Александр Торопцев: Да, есть люди упёртые. Им скажешь, что они не могут, – и они немедленно прорвутся. Но большинство людей слабые. Им скажешь, что ничего из них не выйдет, потому что родители небогаты или, ещё хуже, отсидели, – и из них действительно ничего не выйдет.

И ещё вот что важно: мы не знаем кривую творческого роста. От этого происходит очень много бед и с теми, которые рывком начинают – а потом, не в силах расти так же быстро, как на старте, приходят в отчаяние, и с теми, которые смотрят, как кто-то круто начал, и чувствуют себя неумелыми. Об этом обязательно нужно говорить: что все мы разные. Ведь чем отличается подросток – тем, что он живёт в режиме ускорения. И интеллектуальные, и физические, и эмоциональные прорывы, и социализация ускоренная, – детские писатели обязаны это учитывать. Писать для мозга, который работает во много раз быстрее.

При этом у любого пятиклассника чутьё на банальность – ого-го!

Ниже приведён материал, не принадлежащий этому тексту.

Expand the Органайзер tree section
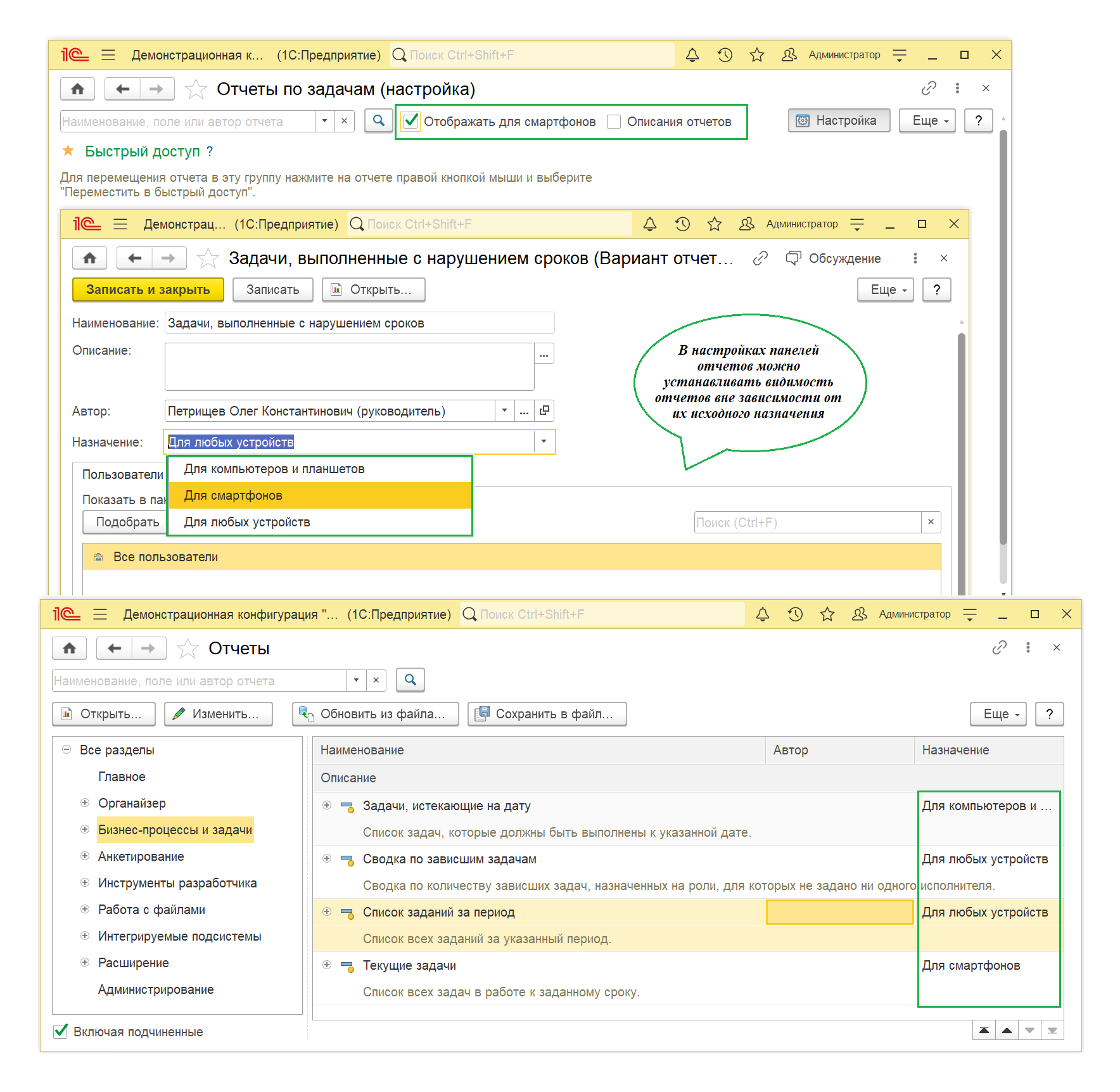 [x=85, y=803]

Александр Торопцев: Да и в принципе языковое чутьё. Есть у меня один забавный случай: я впервые услышал мат в шестилетнем возрасте. Наш старший приятель утащил у отца, который с дружками квасил на кухне, гитару и начал распевать блатные песни нам, слушателям от пяти до девяти. И как мы хохотали над «сейчас я вам спою русскую, народную, блатную-хороводную “ах, у дуба, ах, у ели”». И сколько раз я ловлю на таких созвучиях своих студентов – приличных ребят, которые просто не слышат строчки, которые пишут. А у меня вот был первый литературный семинар в шесть лет – об опасностях русского слова.

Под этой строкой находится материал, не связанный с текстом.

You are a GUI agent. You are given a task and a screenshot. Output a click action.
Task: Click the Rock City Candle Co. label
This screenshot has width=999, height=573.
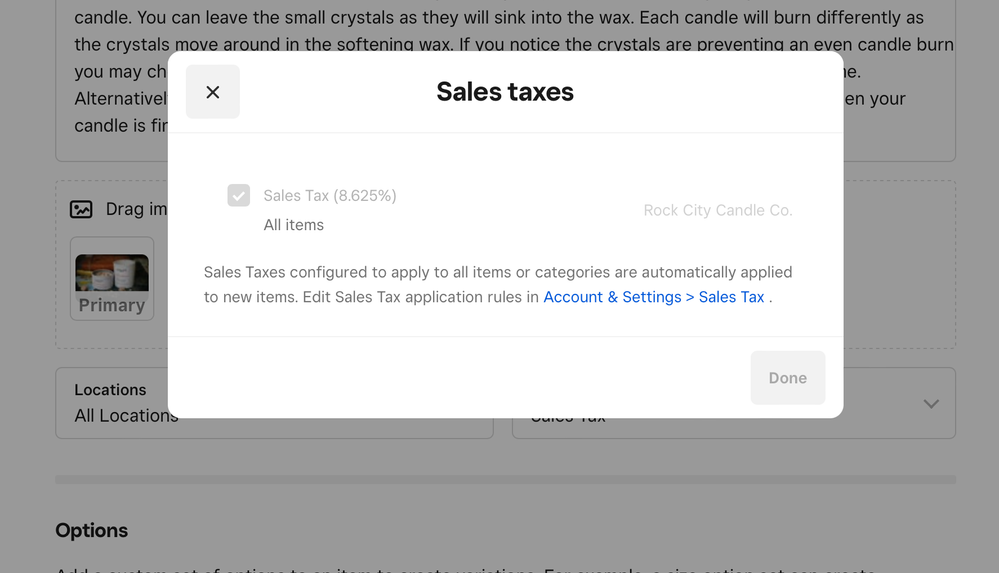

Такая неблагополучная среда взросления – и такие ценные уроки! Но резюмируем беседу. Получается, бояться информации – нельзя, обсуждать – необходимо!

Александр Торопцев: Тут всё зависит от душевного таланта писателя. Если у него этот талант есть, то он все сложности жизни так подаст, что крепче станет читатель. И наконец-то прекратятся ситуации, когда двенадцатилетним уже пора рожать – потому что некому говорить на табуированные темы и взрослые не нашли слов, чтобы объяснить устройство тела.

Осознанное воспитание смелости требует. Потому что всегда есть страх объяснить не так, сломать объяснениями.

Александр Торопцев: И смелости. Но главное – душевного таланта. Потому что если этот талант есть, он тебе подскажет, где молчать, где говорить аккуратнее.

Или вот ещё беда современной литературы и книгоиздания: много книг появляется, где, допустим, всё начинается так: залезла девочка на чердак, нашла старый дневник и карту, а там написано: “Мы отступаем, и у нас очень много золота. Нельзя, чтобы оно досталось врагу”. И пошло приключение с поиском сокровищ. И такое впечатление, что в России на каждом шагу спрятан золотой клад, а Гражданской войны и не было. Самого большого бедствия для государства.

Внутри этой темы поговорить бы о человечности, о милосердии…

Александр Торопцев: Но нет, главное, чтобы получше продавалось. И такие работы ещё и получают какие-то премии.

Не Михалковскую?

Александр Торопцев: Ни в коем случае! Там очень серьёзные люди. Допустим, в жюри была Анна Печерская – ах, как она писала хорошо, как тонко чувствовала строку. И уж она, конечно же, не пропустила бы никакой фальши в слове, во фразе, никакой психологической неточности. Да и те, кто остался, очень хороши, но мне, конечно, очень жалко тех, которые ушли. Может быть, потому что мы вместе начинали… Жалко того хорошего, что уходит.